The conviction and execution of Jesus of Nazareth is extraordinary precisely because it is so unjust. If this is a window into the justice of God, then it begins to look unfathomable. Those who have tried to do the fathoming down the centuries have tended to give us theisms such as penal substitution – the idea that Jesus took an almighty one for the team, by dying on behalf of the whole world for its sins.
This week (April 21st) saw the feast of St Anselm, the 12th-century Archbishop of Canterbury. Anselm’s proposal that the Christ carries human debt on the cross to pay off a wrathful God (the doctrine of “satisfaction”) is criticised because it’s a transaction through which humankind avoids a just penalty. This has been called a “stock-exchange divinity”.
But it has nevertheless imbued western society with the idea that justice means inflicting punishment and as the American theologian J. Denny Weaver writes:
The assumption reigns virtually unchallenged today as the foundational principle of the North American judicial system. In the popular mind, to “do something” about crime means to punish. To get “tough on crime” means to demand harsher punishments.
We may see that when it comes to the sentencing of Chauvin. But it bears little witness to the principles of restorative justice.
Truly radical
This is the part of the Christian story where God’s justice does get truly radical. It is precisely in the disruption of the cycle of violent retribution for crime that the Christian God breaks all the rules. In his book Radical Sacrifice, the Marxist literary critic Terry Eagleton points to “the fruitless circuit of sin, guilt and expiation”, which offers only
the tit-for-tat reciprocity of justice, which exacts a condign penalty for each offence, as well as the “wild justice” of revenge. For Christian faith, it is God’s refusal of this sterile principle that overthrows the “ancien regime” and inaugurates a new order, one in which equivalence gives way to excess. Forgiveness is the enemy of exchange value.
Ultimately, this is about the quality of mercy, which for the Christian God is not transactional (nor strained, as it happens). This is the justice of God which is limitlessly restorative in its fellowship with his created humanity, rather than retributive. It is, of course, also redemptive.
Weaver points by way of illustration to the account of the crucifixion in the Gospel of Luke, when two criminals are crucified alongside the insurgent Nazarene, to whom (and it’s far from clear that this is restricted to only one of them) in response to a plea of mercy he promises that “today you will be with me in Paradise”.
The “plain justice” of the criminals on the cross was retributive, the kind of justice in which “we are paying for our misdeeds”. This is the justice of Hell where we suffer eternal punishment for our sins.

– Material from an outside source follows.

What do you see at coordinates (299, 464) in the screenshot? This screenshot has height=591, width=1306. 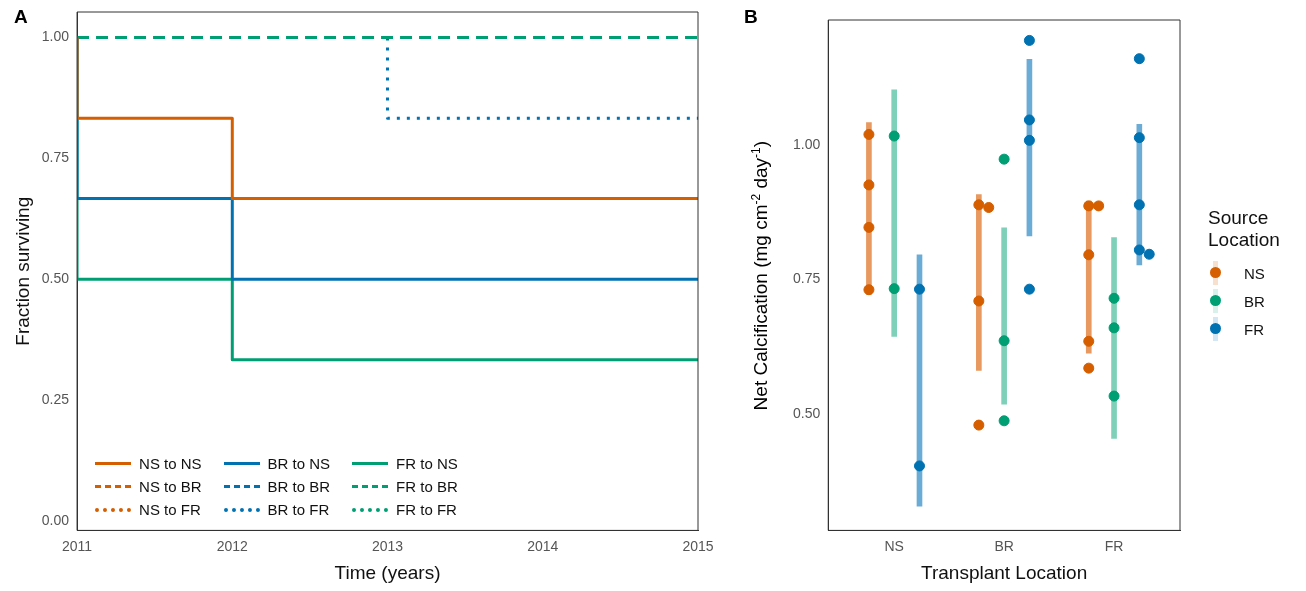 I see `legend-label: BR to NS` at bounding box center [299, 464]. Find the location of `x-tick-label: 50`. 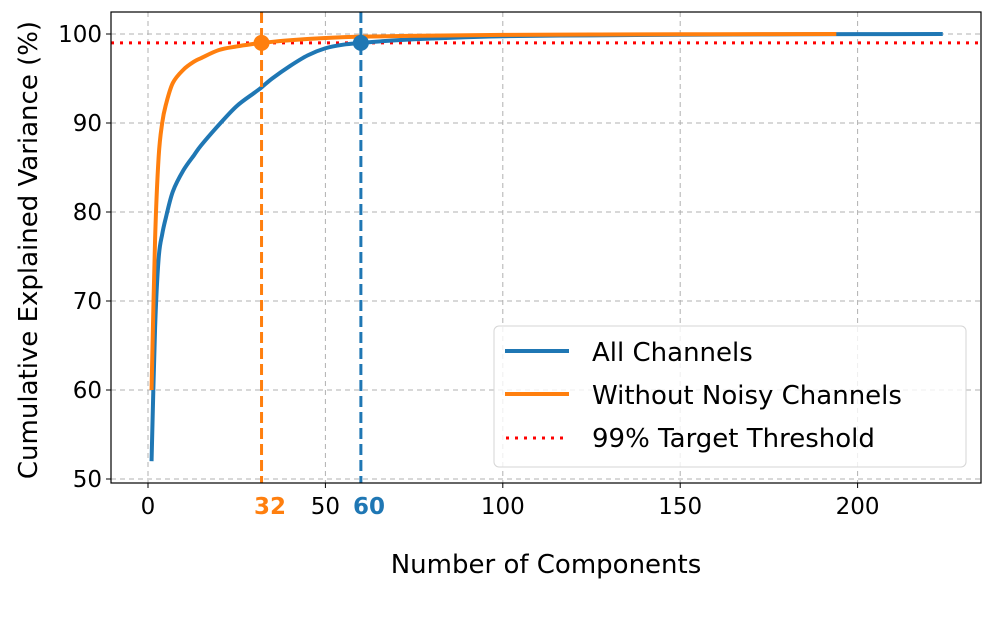

x-tick-label: 50 is located at coordinates (326, 507).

This is the kind of justice we tend to seek in relation to each other, the justice that fails to restore our broken fellowships. Jesus, however, sought the restorative justice of Paradise. This is the justice of God that restores us to the fellowship with him which is ultimate happiness.
It’s a mercy that is scandalously offered to Floyd’s murderer as well as to his victim. This is the nature of God’s justice. And it falls to those who sign up to the Christian faith that not only do they ensure that God’s justice is done, but that by their actions in this world it is seen to be done.
George Pitcher is a visiting fellow at the LSE and an Anglican priest.